We can all see that Facebook's earnings don't justify a $50b valuation any
time soon, so to buy in at that valuation looks like a very brave long-term
investment. Yet GS have got huge publicity from the deal and, as long as they
can sell a good number of their shares, they make money regardless - they win,
their investors carry the can.

This whole deal is no better than the spam stock tips I used to get every
morning from some unknown address.

------
cletus
I thought this was going to be a puff piece before I opened it but the most
interesting thing--and perhaps this is posted elsewhere and I merely missed it
--is it has basic Facebook financials.

$2 billion revenue for $400 million profit gives a P/E ratio of 125. That is
simply _nuts_.

Now I fully realize that the stockmarket is driven on the expectation of
future value rather than the simpler view of the ability to produce income,
which is why "growth" companies trade _much_ higher than their P/Es but 125?
That's like the height of the dot.com era pricing.
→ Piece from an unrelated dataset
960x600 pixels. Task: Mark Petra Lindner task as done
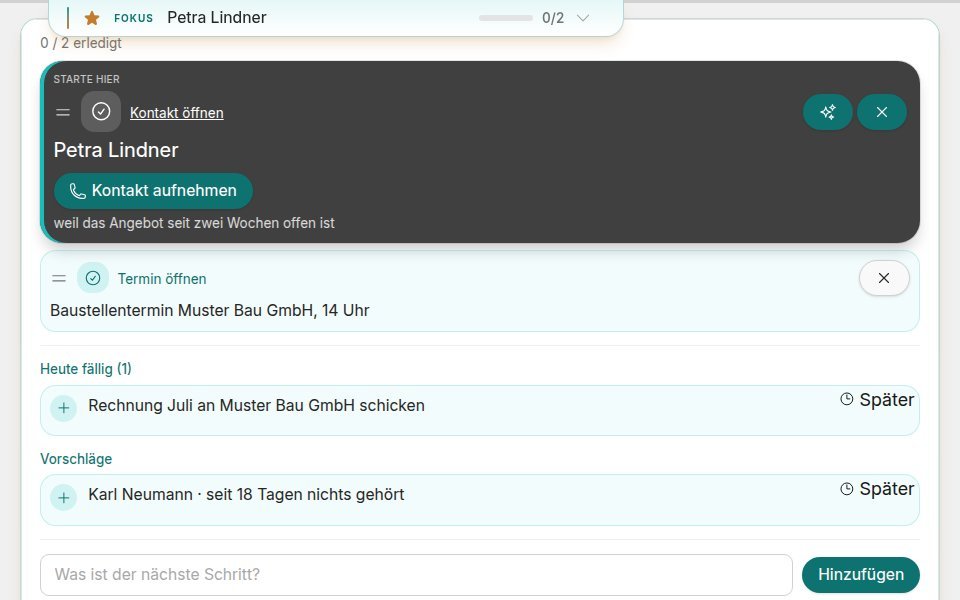(101, 111)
Remember at 600 million users, if you exclude those who are illiterate, have
no access to computers or the internet, are infirm or simply too young,
there's only so much bigger Facebook can actually get (given ~6 billion people
on Earth you'd exclude at least half of them).
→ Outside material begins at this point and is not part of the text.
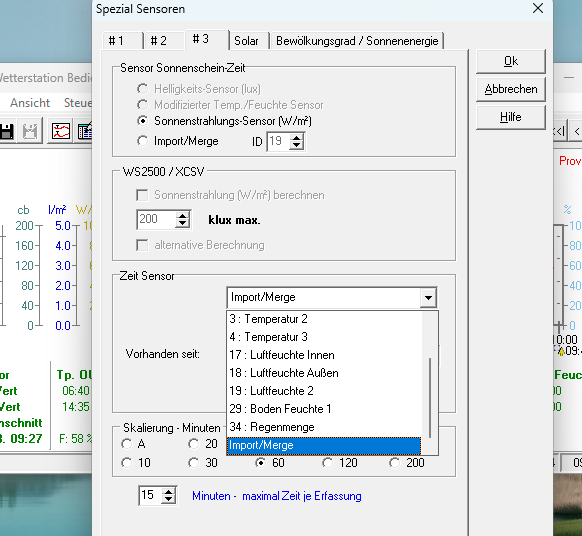Select the Import/Merge radio option with ID
Image resolution: width=582 pixels, height=536 pixels.
142,141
The counterargument to that is that Facebook has only scratched the surface of
monetizing those users and I guess that might be true but I'm also of the
opinion that there isn't as much room to monetize as some seem to think.

The usual MO for a VC-backed company is to go all out to build scale. They'll
burn through millions of dollars to do it without concern for how to generate
money. Why? Because once you have scale many things become easier, even
possible.

Facebook _has_ scale and can only generate $400 million in profit a year and
only a 20% profit margin? That's less than impressive.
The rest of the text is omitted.